Бабушка Санча всеми силами противилась этому решению: английская столица ещё со времён Мэри Квант[81] и «Битлз» представлялась ей логовом разврата, и она никак не могла понять, как её мать, донна Ада, могла отпустить туда на каникулы Адиту с Лауреттой, тогда подростков (и, в случае с Адой, добиться после этого неплохих результатов в учёбе). А теперь и внучку, в свою очередь, увлекло пение сирен – а всё из-за Танкреди! Лучше бы оставил деньги Романо и Витторио – те всегда найдут, как заработать! Она набросилась на Грацию и зятя с упрёками, напугав и отчасти убедив их. Но времена, когда донна Ада вела успешные боевые действия против желания Адиты поступить в университет, давно прошли. В 1975 году законы поменялись: теперь совершеннолетие наступало в восемнадцать, а Джиневре уже исполнилось девятнадцать, и она могла делать все, что хотела, и доктор Креспи как душеприказчик обязан был выдать ей деньги по первому требованию. Авантюрный дух девушки, во время недавнего пребывания в Болонье, казалось, никак себя не проявлявший, теперь вырвался на свободу, и Джиневра, собрав всю информацию, сдав предварительные экзамены и став, наконец, студенткой, уже паковала чемоданы.

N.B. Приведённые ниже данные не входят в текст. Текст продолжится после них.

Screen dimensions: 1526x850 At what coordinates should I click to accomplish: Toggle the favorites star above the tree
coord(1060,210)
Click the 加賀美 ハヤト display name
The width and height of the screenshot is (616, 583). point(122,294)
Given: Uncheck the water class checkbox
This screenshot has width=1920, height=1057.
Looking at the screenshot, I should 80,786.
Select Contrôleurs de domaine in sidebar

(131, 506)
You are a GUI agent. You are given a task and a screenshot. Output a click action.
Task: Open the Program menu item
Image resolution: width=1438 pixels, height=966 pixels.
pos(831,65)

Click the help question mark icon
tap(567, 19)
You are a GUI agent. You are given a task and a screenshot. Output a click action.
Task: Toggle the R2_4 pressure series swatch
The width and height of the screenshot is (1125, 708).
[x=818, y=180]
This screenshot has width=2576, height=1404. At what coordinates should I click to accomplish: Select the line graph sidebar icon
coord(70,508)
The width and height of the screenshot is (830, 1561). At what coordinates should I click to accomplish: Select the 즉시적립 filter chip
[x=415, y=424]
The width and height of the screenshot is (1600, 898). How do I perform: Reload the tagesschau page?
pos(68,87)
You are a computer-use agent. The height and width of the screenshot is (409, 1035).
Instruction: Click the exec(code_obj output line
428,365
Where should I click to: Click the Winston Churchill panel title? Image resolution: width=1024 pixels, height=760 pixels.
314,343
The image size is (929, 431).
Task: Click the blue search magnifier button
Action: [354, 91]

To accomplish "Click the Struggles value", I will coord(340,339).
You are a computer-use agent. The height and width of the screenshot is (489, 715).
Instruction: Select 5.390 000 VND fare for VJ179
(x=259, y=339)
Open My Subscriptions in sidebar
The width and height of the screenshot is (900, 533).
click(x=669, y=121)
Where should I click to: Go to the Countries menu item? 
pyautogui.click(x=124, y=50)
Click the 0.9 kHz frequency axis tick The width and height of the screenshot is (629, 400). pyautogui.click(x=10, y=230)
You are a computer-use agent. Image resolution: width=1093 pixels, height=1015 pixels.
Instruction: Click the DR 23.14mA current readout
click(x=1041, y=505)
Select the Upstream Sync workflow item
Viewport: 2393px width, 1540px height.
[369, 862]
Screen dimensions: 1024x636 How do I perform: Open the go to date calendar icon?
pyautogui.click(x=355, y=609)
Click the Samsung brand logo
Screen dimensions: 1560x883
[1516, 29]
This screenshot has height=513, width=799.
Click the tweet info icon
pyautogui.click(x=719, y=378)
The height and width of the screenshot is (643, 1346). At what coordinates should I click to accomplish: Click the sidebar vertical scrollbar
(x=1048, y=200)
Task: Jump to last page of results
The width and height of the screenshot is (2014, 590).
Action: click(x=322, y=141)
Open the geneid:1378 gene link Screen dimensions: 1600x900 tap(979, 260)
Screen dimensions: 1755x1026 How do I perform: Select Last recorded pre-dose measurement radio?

– Только я ещё не купила билеты, тётечка. А поскольку прямых рейсов нет, придётся где-то сделать пересадку. Что скажешь, если я полечу через Болонью и переночую у тебя?

– Буду только рада. Обещаю, на этот раз я не забуду про будильник и встречу тебя в аэропорту вовремя.

Ада действительно обрадовалась, что Джиневра будет учиться в Лондоне, и не просто в Лондоне, а именно в Королевском колледже, который закончили Китс, Вирджиния Вульф, Рёскин и другие интеллектуалы из её личного пантеона, причём на том же факультете, где писала диплом Эстелла. Она посоветовала племяннице отыскать девушку, если на первых порах понадобится помощь: независимо от масштабов университета, выпускников всегда легко отследить через секретариат. А в самом худшем случае Джиневра могла бы справиться о ней у профессора Палевского.

За всё это время Аде так и не удалось узнать адрес Йодиче в Манчестере. Она звонила днём и ночью, уже не боясь никого побеспокоить, но телефон не отвечал, и в конце концов Ада пришла к выводу, что Эстелла неправильно записала номер.

Хотя нет, номер-то существовал, но трубку так ни разу не сняли. Возможно ли, чтобы на том конце никогда не было ни единой живой души? Уж кто-нибудь, пусть даже не из членов семейства Йодиче, мог бы подойти – Ада бы тогда извинилась и вежливо попросила свериться с телефонной книгой. Как-то она попыталась заменить 3 на 8 (предположив, что Эстелла попросту не справилась с перьевой ручкой), но механический голос сообщил ей по-английски, что такого номера не существует. В общем, колечко так и лежало у неё в тумбочке, надёжно привязанное к подаренному Мириам колье.

Сперва она подумывала опять доверить его Джиневре, дав ей, таким образом, веский повод встретиться со старшекурсницей, но потом, вспомнив, что племянница учудила в бельевой на «Вилле Гранде», отказалась от этой идеи: «Кончится тем, что она снова его потеряет, на сей раз окончательно».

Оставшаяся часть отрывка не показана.